"You deserve to work!" said Tipper Gore, back in November 1997, at the
Training for the Future graduation ceremony at Sargent College, Boston
University. (Training for the Future is a year-long computer course,
constructed for people with mental illness, at the BU Center for Psychiatric
Rehabilitation.) At the time, I was applying for a job as an editorial
assistant at a BU magazine, and I needed proof of my journalistic writing
skills. So I was there to write a succinct account of the graduation
ceremony. Once I got to the job interview, it turned out that it required
layout skills, too. I had no idea of this beforehand, I was unprepared, I
blustered my way through, and I left ASAP. I assumed I hadn't got the job.
About 4 months later, a letter arrived that confirmed my assumption.
The point being, yes, I also think I deserve to work, and yet when I look for
work, I hit obstacle after obstacle:
- My resume reflects a spotty employment history: short periods of
employment, no clear trajectory, few discernibly marketable skills (I can
write a killer movie review!). So much for jobs that require resumes.
- Temporary employment agencies mostly require skills that I don't have,
e.g., word processing or accounting. They also require resumes -- see 1).
- Then there's "pounding the pavement." That mode of job search usually
turns up retail -- and the last time I worked in retail, as a teenager, I
ended up with the unshakeable belief that the customer was always wrong.

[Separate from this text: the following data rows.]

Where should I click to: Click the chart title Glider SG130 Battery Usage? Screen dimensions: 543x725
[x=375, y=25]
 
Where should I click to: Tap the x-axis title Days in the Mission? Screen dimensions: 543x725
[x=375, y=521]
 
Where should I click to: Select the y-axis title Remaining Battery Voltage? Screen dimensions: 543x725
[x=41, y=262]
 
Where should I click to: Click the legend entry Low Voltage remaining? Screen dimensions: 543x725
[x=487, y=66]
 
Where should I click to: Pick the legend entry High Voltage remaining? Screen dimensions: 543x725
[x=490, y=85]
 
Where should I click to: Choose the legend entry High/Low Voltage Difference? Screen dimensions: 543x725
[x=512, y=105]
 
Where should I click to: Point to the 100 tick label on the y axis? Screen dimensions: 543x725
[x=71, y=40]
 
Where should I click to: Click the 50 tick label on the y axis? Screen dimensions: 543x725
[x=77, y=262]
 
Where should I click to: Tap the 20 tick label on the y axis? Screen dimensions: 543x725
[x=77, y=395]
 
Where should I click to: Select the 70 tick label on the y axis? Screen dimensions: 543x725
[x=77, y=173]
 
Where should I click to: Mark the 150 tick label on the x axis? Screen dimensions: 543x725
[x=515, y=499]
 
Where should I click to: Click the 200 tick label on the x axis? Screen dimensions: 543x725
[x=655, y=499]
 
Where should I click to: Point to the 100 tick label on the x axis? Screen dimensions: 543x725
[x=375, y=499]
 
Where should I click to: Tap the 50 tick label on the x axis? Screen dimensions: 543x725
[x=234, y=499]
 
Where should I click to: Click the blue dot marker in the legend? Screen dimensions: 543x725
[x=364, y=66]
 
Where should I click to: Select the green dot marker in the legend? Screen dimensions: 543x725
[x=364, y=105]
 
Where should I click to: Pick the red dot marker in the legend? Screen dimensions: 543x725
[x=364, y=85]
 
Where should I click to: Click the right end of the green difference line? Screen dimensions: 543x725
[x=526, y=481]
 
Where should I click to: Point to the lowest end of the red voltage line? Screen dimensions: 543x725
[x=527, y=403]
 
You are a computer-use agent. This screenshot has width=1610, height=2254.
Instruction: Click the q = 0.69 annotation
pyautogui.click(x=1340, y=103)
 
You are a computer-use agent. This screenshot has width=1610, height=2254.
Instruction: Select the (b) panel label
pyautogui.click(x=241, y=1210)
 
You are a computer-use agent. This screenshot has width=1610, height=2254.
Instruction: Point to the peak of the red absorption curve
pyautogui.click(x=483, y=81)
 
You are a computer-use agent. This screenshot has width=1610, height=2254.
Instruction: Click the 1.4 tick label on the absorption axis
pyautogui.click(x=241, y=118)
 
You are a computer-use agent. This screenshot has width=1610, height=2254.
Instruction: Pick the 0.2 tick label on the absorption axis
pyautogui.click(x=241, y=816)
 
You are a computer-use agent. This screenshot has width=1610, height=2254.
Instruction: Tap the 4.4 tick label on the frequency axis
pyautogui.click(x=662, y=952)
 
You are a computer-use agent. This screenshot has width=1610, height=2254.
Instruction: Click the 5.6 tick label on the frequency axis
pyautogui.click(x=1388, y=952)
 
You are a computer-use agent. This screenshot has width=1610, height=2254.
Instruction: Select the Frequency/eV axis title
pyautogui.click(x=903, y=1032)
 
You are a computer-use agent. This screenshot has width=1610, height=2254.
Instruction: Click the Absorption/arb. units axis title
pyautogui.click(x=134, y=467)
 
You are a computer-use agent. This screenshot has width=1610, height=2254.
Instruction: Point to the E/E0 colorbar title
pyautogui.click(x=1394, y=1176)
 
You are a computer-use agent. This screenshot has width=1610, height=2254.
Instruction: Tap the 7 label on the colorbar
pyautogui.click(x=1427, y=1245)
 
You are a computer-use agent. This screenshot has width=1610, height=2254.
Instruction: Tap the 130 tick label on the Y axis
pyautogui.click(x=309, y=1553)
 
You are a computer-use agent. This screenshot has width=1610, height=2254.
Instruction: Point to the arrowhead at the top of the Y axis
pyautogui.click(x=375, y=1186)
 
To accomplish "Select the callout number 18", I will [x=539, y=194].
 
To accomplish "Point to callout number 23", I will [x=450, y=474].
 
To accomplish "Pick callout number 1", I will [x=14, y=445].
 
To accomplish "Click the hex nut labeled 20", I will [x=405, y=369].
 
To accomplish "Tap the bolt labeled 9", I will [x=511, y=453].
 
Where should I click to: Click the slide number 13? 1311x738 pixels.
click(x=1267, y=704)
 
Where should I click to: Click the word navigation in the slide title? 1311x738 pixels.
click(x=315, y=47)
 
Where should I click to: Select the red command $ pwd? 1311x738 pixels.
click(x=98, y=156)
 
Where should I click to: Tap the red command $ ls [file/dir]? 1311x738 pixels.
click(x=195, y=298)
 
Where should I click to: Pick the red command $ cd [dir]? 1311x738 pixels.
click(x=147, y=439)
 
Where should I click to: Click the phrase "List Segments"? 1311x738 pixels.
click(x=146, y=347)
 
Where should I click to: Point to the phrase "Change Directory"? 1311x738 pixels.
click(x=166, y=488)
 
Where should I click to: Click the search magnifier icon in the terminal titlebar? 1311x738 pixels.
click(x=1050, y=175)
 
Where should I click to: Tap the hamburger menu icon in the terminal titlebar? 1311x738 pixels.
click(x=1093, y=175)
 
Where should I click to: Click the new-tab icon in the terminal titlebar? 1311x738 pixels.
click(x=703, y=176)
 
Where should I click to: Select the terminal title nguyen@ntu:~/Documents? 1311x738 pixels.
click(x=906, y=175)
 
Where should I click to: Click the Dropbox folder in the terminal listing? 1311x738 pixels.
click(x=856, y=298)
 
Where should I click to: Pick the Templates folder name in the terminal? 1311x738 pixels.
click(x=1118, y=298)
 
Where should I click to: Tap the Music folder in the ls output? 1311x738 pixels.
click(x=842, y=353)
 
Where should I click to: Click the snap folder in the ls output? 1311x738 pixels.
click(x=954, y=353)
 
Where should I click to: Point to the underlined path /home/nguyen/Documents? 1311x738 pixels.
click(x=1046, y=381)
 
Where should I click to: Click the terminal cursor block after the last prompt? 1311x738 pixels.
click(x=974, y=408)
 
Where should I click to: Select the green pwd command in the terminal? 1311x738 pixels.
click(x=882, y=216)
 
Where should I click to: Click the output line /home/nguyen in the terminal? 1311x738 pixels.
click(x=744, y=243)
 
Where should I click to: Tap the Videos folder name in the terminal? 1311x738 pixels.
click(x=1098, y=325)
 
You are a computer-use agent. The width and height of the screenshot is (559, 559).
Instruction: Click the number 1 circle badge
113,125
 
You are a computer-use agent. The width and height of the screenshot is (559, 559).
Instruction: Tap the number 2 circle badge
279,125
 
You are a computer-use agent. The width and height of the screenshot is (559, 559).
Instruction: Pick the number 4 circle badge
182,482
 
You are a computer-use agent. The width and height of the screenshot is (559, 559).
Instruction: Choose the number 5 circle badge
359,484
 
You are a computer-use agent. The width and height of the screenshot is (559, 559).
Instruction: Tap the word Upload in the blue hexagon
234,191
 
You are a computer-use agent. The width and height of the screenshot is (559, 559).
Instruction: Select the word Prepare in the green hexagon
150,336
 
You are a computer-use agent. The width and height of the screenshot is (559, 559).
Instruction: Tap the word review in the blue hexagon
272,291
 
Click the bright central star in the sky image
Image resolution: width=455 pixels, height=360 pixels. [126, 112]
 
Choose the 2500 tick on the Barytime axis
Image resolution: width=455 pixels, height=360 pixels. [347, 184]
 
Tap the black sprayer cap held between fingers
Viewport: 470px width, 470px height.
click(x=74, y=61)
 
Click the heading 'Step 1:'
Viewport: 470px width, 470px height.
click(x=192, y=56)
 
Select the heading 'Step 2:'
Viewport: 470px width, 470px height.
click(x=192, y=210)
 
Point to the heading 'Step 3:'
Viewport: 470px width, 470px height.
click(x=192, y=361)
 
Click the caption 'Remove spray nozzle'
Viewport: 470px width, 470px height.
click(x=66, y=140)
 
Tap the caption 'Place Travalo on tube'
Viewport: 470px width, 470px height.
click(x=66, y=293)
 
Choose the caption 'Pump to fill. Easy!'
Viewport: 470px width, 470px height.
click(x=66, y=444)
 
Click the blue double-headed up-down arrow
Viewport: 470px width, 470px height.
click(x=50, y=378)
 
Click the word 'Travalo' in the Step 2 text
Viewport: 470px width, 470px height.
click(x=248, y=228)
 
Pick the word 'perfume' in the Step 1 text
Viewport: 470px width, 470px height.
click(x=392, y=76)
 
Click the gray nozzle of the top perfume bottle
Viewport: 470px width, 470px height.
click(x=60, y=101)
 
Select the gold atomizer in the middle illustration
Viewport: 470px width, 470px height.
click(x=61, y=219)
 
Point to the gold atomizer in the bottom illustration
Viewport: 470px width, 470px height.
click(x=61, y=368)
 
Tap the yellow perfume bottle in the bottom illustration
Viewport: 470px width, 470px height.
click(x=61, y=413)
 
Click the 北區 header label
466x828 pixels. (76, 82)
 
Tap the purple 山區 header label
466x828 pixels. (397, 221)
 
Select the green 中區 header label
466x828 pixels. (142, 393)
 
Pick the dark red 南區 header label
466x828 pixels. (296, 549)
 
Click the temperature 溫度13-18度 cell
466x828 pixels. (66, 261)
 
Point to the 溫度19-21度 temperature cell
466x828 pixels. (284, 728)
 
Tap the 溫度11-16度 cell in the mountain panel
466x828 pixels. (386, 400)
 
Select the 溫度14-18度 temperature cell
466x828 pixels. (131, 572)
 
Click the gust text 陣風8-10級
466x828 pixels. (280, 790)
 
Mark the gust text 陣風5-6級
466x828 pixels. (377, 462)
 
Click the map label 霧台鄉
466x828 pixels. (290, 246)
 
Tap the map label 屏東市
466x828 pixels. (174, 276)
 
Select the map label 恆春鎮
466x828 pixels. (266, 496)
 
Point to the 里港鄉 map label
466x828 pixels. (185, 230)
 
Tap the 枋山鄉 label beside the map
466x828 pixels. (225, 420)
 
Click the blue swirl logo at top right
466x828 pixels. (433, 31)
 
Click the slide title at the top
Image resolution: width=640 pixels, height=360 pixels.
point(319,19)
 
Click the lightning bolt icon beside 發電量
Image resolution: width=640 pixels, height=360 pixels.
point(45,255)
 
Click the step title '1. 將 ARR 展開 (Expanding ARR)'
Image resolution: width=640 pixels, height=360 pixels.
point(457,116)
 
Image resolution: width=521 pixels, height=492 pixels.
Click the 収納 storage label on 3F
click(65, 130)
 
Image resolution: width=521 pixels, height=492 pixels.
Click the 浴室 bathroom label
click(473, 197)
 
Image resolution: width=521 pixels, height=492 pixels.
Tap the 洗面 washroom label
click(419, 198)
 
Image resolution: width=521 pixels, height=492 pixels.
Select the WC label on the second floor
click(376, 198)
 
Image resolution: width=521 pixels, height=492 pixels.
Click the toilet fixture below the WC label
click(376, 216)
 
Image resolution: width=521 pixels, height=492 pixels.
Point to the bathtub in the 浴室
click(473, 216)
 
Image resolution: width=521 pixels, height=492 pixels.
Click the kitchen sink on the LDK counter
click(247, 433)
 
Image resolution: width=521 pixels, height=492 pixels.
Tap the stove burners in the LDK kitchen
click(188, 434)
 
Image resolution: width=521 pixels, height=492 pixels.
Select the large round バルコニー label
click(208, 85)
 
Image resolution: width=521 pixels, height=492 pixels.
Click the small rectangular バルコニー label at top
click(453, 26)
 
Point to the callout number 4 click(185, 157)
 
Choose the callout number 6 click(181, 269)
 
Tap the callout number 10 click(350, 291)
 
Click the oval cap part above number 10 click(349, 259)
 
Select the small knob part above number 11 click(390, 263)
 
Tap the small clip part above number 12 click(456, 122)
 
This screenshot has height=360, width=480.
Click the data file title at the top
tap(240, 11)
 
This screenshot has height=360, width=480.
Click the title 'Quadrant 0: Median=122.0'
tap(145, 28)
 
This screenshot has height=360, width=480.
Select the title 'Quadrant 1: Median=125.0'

Anyway, point made. This employment, which we so deserve to have, seems
almost impossible to get. Meanwhile, vocational rehabilitation counselors are
well-meaning but ineffective. Activists rally around an issue like outpatient
commitment but do not address unemployment. Training programs for people with
mental illness are either costly, like Training for the Future, or narrow,
like the TEP program. Consequently, I feel blocked and angry. . .and poor.